DEAR ABBY: About six months ago, I was at a friend's house. We were drinking heavily, and I started getting dizzy, so I went to lie down in her guest bedroom. She was already asleep.
The next thing I knew, her boyfriend was in there with me. He started taking my clothes off. I begged him to stop, but he wouldn't. I was so drunk I didn't have the strength to fight him off. I begged him to leave me alone, but he wouldn't. He raped me. I finally passed out and woke the next morning hoping it had been a dream. It wasn't. I was still naked and had bruises where he had held my wrists.
I left without saying a word and have told no one else. My girlfriend still calls, but I hang up. I need to tell her, but I don't know how. I also need to tell my family, but I can't because I'm afraid they will say I deserved it for going over there and getting drunk. I know I didn't deserve what he did to me. It has taken me this long to figure that out.

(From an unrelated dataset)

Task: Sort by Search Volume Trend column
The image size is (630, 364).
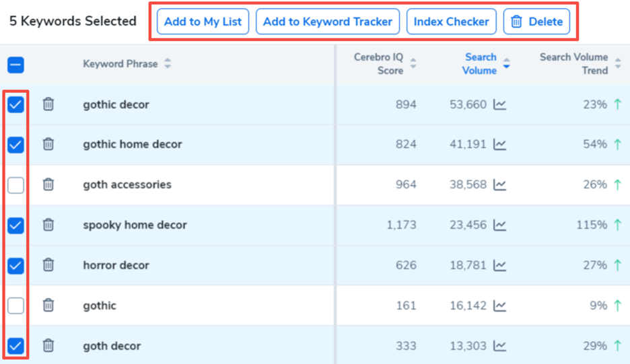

The pain has begun to fade, but the fear of him is still there. Abby, please help me find the courage to finally speak up and tell everyone about it. -- SCARED AND ALONE IN BRITTON, MICH.
DEAR SCARED AND ALONE: The penalty for having too much to drink should be a nasty hangover, not rape. You did not deserve what happened to you. I'm only sorry you waited so long to speak out about the assault. With fresh bruises and the evidence that could have been collected at that time, you would have had proof of your rape, and your attacker could have been jailed for his crime. Also, you could have begun therapy immediately to help you place the blame where it belonged -- on the rapist -- and saved yourself long months of undeserved guilt.
However, it is not too late to get the counseling and emotional support you need. Pick up the phone and ask "Information" for the number of the nearest rape hotline. You will find that you are not alone and are not "guilty" of any crime. Once you understand that, telling your family and the girl whose boyfriend attacked you will be much easier.
DEAR ABBY: I'm in the doghouse with my mother. Last month, my daughter turned 21. As a gift, I planned a special three-day weekend for the two of us. We flew to San Diego and visited some attractions my daughter has always wanted to see -- Sea World and the zoo.
The problem: My mother lives in San Diego. She's mad that we didn't stay with her or visit. Abby, there are three reasons why we didn't contact her: She's very controlling and demanding and would have changed all the plans we made. Second, I wanted our weekend to be a father-daughter event. Third, we see Mom several times a year.
Mom says I should have invited her to some of the attractions. However, she doesn't like to walk and would have complained the whole time. She also said we should have invited her along for dinner, but my daughter and I share a taste for spicy foods, which Mom dislikes. In other words, there was no way to please her and have quality time with my daughter.
Was I wrong? Can't a father spend a special birthday with his child without turning it into a family reunion? Mom's not speaking to me or my daughter, but agreed to forgive and forget if you side with me. -– GENE IN IDAHO
DEAR GENE: I'm siding with you. Of course it is permissible for a father to share a special birthday with his daughter. Surely this isn't the first time family members have noticed that your mother can be difficult or self-centered. It's a sad situation, really, because if she were more flexible, she would have been welcomed.